◆ Texto fornecido

+ + + + +

Em seu novo livro, Atando as Pontas da Vida, o professor de Teoria Literária da FFLCH/USP Ariovaldo José Vidal reúne ensaios sobre prosa de ficção: além da prosa brasileira pós-1930, há textos sobre Kafka e dois ensaios memorialísticos. A seguir, ele fala sobre o volume para o Blog da Ateliê:
O título do livro remete diretamente à famosa citação de Bento Santiago em Dom Casmurro: “O meu fim evidente era atar as duas pontas da vida, e restaurar na velhice a adolescência” (cap II). Entretanto, o texto inicial de seu livro é dedicado a Graciliano Ramos e a Angústia. O senhor cita, logo no início de seu texto, as “imagens obsessivas” de Graciliano e o “vasculhar” do passado e do presente. O senhor vê algum tipo de ligação entre as duas obras ou entre os dois escritores neste aspecto específico da memória e da ligação da juventude e da velhice?
Ariovaldo José Vidal: Há dois aspectos na questão: o primeiro, uma possível aproximação entre Graciliano e Machado. A crítica já falou sobre isso, aproximando não Angústia (que eu saiba), mas São Bernardo de Dom Casmurro, especialmente em função do conflito central e da condição de classe implicada nos romances (há desfaçatez de classe na figura de Paulo Honório em mais de um momento no romance). Mas já nesse caso, há também muita diferença entre os dois romances; e no caso de Angústia, as diferenças são ainda mais fundas. Penso que esses aspectos de memória são um tanto gerais para sustentar uma comparação.
O outro aspecto da questão é que uma citação – quando feita na forma de título, epígrafe, ou mesmo de maneira sentenciosa para explicitar algum sentido na obra de chegada – perde o vínculo inicial com o contexto de partida, ganhando outra significação no contexto de chegada. Essa frase, na verdade, descreve literalmente o percurso doentio de Luís da Silva no romance, ainda que sua história esteja longe da personagem machadiana; descreve também o movimento de leitura que eu empreendi no ensaio ao ler a história da personagem; e mais do que isso, descreve um movimento que contorna o livro todo.

+ + + + +

◆ Trecho do conjunto

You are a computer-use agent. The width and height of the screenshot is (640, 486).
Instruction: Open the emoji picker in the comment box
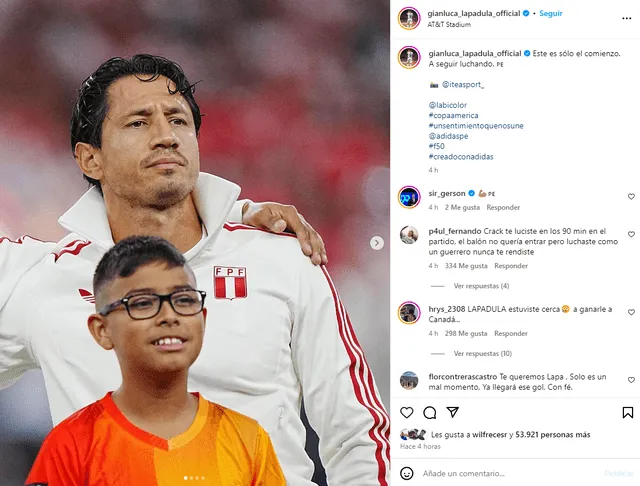[406, 473]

+ + + + +

◆ Objetivos
**a)** Transcreva, da entrevista sobre Atando as Pontas da Vida, o trecho que vai de "O outro aspecto" até "o livro todo.".
**b)** Liste todas as personagens de romance citadas pelo nome na entrevista sobre Atando as Pontas da Vida.
**c)** Prossiga a entrevista sobre Atando as Pontas da Vida a partir do ponto em que ela termina.
O material não tem relação com a entrevista sobre Atando as Pontas da Vida.

◆ Respostas por tarefa
**a)**
O outro aspecto da questão é que uma citação – quando feita na forma de título, epígrafe, ou mesmo de maneira sentenciosa para explicitar algum sentido na obra de chegada – perde o vínculo inicial com o contexto de partida, ganhando outra significação no contexto de chegada. Essa frase, na verdade, descreve literalmente o percurso doentio de Luís da Silva no romance, ainda que sua história esteja longe da personagem machadiana; descreve também o movimento de leitura que eu empreendi no ensaio ao ler a história da personagem; e mais do que isso, descreve um movimento que contorna o livro todo.

**b)** Bento Santiago, Paulo Honório, Luís da Silva

**c)**
A “intenção da heterogeneidade” está explícita já na abertura da obra e se consolida ao longo dela. Entretanto, muitos autores buscam exatamente o oposto quando compilam seus textos. O que o fez buscar essa heterogeneidade?
AJV: A fidelidade aos fatos, à minha história; e vai nisso certamente algo de precário, que (para escândalo do leitor) não me incomoda. Você tem razão: a atitude crítica se pauta por uma coerência que, às vezes, pode ganhar uns ares de neurose. E isso se explica porque essa atitude está posta numa instituição que tem uma intervenção social, uma intervenção política, dentro da qual a atividade intelectual se pauta por um compromisso também moral e político. Mas como nosso trabalho também mexe com a subjetividade e suas contradições, é sempre bom não esquecer a lição de Guimarães Rosa, de que quem castiga nem é Deus: é os avessos.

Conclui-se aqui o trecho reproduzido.